Kau tahu, semester dua yang
lalu, kerisauanku sedang dalam puncak-puncaknya. Aku telah sempat bercerita
kepadamu tentang aktivitasku selama ini, tentang remuk berantakannya orang
tuaku. Nasihat-nasihatmu, sering menjadi penawar gusarku, sering menjadi
peneduh hariku, walau tak pernah aku lahirkan.

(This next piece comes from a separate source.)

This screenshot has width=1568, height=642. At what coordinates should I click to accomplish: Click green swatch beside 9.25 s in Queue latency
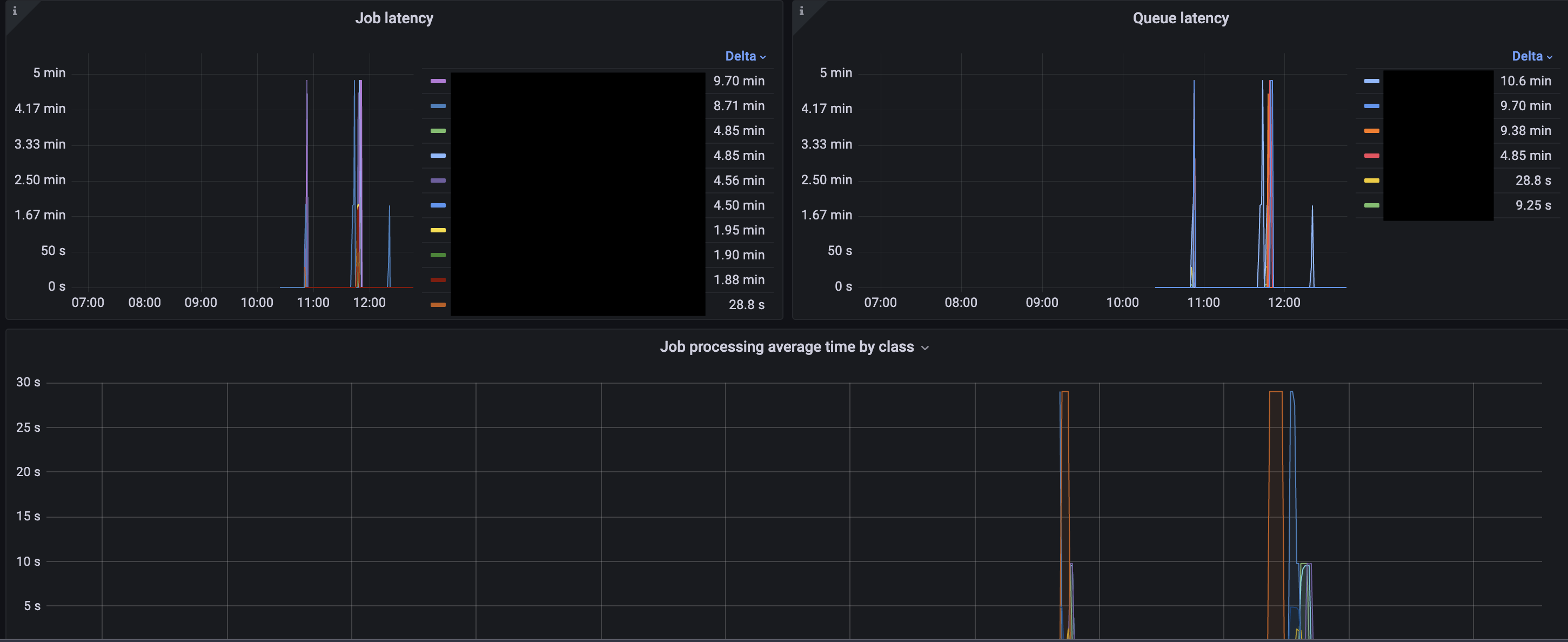tap(1371, 206)
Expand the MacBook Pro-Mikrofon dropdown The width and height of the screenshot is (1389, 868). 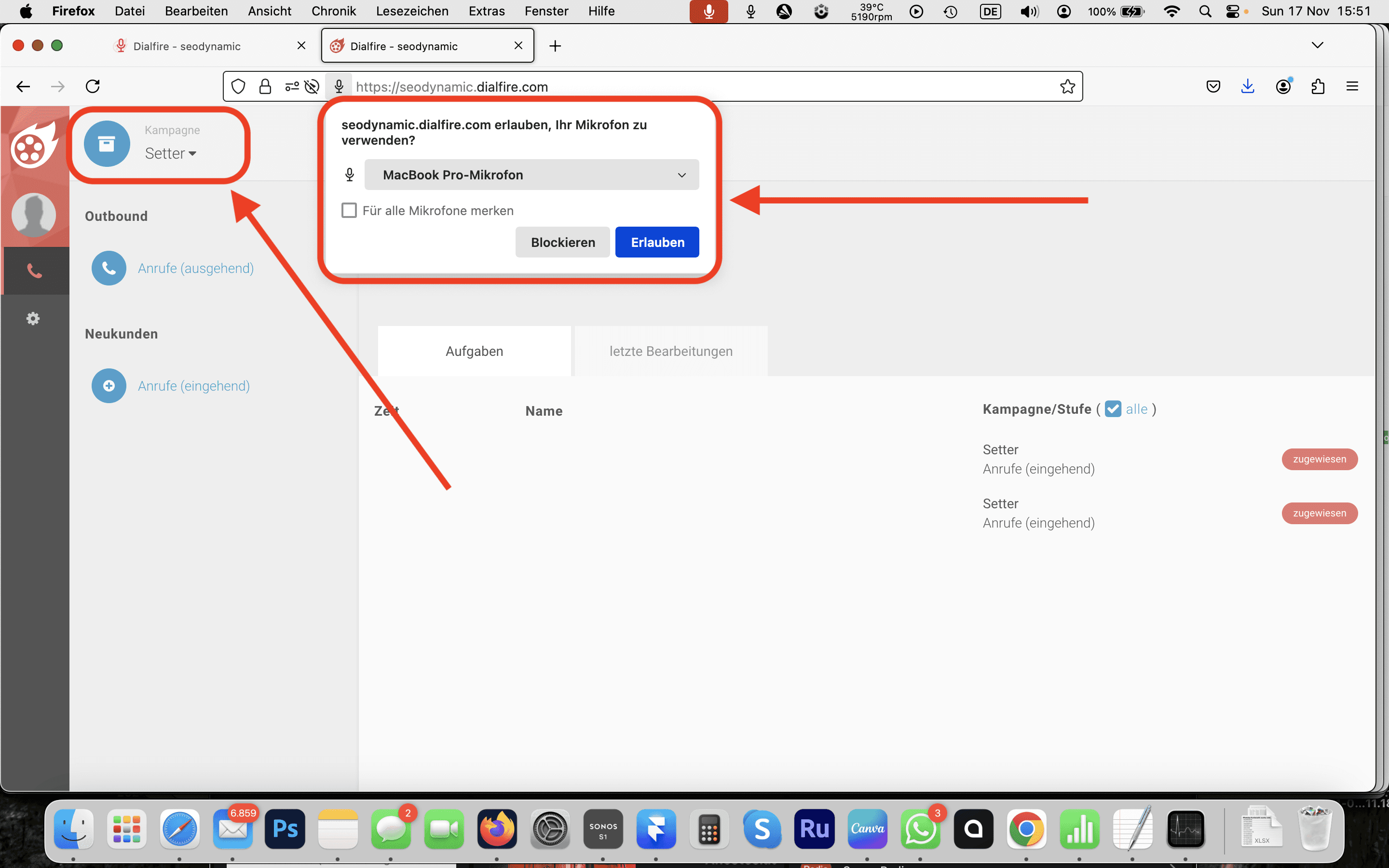click(531, 175)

Kau sudah terlampau sering
mengingatkanku bahkan mengajakku untuk bersama berjuang dalam organisasi
ekstramu. Maaf, jika saat itu saya berkeras hati. Saat itu aku dalam belenggu
dan lingkaran setan yang tak tahu bagaimana harus mengakhirinya. Saat ini ku
sadari, betapa indahnya, betapa tenteramnya jiwa orang-orang yang selalu
menyandarkan diri kepada titah Sang Penguasa.
Andai saja sejak dulu aku
seperti ini. Andai saja sejak dulu aku menggabungkan diri di majelis-majelis
yang menata diri kepada kebaikan, mengajak manusia menuju kebaikan. Untuk bersama
merasakan indahnya iman, untuk bersama merasakan indahnya dakwah. Padahal kebanyakan
manusia menginginkan hal ini. Ini wujud sesalku atas lalai yang ku serakkan dalam
kehidupanku.
Akhi, hari esok begitu
misteri, ia begitu pemalu mengisahkan dirinya kepada manusia. Aku, kau pun tak
tahu apa yang akan terjadi. Satu harapanku, satu doa yang senantiasa ku
panjatkan, semoga Allah menetapkanku, mengukuhkan hatiku berjuang dalam jalan
dakwah ini. Aku sekarang menata diri, aku sekarang membenahi diri untuk menjadi
madrasah terbaik bagi putra-putri lucuku nanti, jika Allah masih memilihku,
jika Allah masih mempercayaiku.
Ku tulis surat ini dalam
suasana purnama yang syahdu, rembulan dan bebintang sedang girang-girangnya
menyimbahi cahaya kepada penduduk bumi. Andaikah Akhi bisa menyinari,
membimbing cahaya kecil di hatiku?
Wassalam.
Akhwat Hijrah
Kumala Syahputri
-------
Perjuangannya untuk menulis surat ini tidaklah mudah. Ia tidaklah lagi
seberani dulu, saat purnama yang lalu. Kecanggungannya, keinginannya, bercampur
aduk malam ini. Akhirnya pena telah menunaikan tugasnya menuliskan rasa yang terpendam dari tuannya. Kertas telah merekam luapan rasa tuannya.